Problem: Why are standard LLMs useless in law?
Standard models (even GPT-4) are prone to hallucinations in article numbers and interpretations. In legal matters, a single digit error is a lost cause. Our goal is to make the LLM not an “author,” but a data manager.
“Killer 2.0” System Architecture
- Data Layer (The Vault)
We don’t rely on model knowledge. We create a Vector DB.
Stack: ChromaDB or FAISS.
Content: Local PDF/JSON files from current databases (Consultant+, Garant).
Process: Texts are broken into chunks and converted into vectors. Each chunk is assigned a unique local ID (link).
- Retrieval Layer
When you submit a document for review, the system doesn’t ask the model “What’s wrong here?”
The system compares the sentence vectors from your document with the vectors from the law database.
Finds the top 5 most relevant articles and precedents.
- Logic Layer (The Dispatcher)
Here we use a lightweight model (e.g., Llama-3-3B or Qwen2-1.5B), compressed to 4-bit to fit into 3 GB of VRAM.

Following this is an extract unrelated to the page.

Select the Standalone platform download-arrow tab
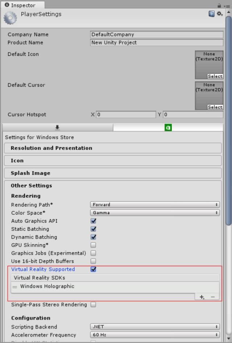Viewport: 232px width, 343px height. pos(57,128)
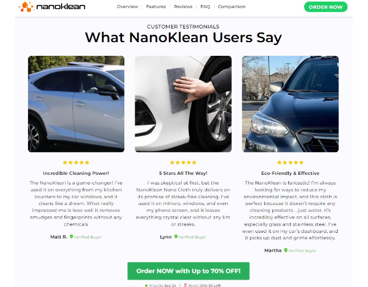The width and height of the screenshot is (368, 287).
Task: Jump to Reviews in the navigation
Action: point(183,7)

The model’s task: Not to write text, but to populate a JSON table.
Prompt: “Using only the provided law fragments [Context], fill out the table. If there is no direct violation, leave the field blank.”
Mini Assembly Instructions
Step 1: Indexing (Python)
Use LlamaIndex to link the model to your folders.
Python
from llama_index.core import VectorStoreIndex, SimpleDirectoryReader
documents = SimpleDirectoryReader(“./laws_russia”).load_data()
index = VectorStoreIndex.from_documents(documents)
Step 2: Generating Tabular Output
Configure the Output Parser so the AI produces structured data with links. Field Description
violation_source Quote from your text
law_ref Link to article ID in the local database
penalty Type of liability (Administrative Code/Criminal Code)
precedent Link to the court case number
Step 3: Claim Generation
The final module takes data from the table and inserts it into pre-prepared legal templates. This eliminates AI “creativity” in official documents.
Why does this work?
Locality: Your documents and l-security code never leave your PC.
Verifibility: Each table row is a clickable link to the original source.
Efficiency: The system runs on a home video card, consuming minimal resources thanks to short responses.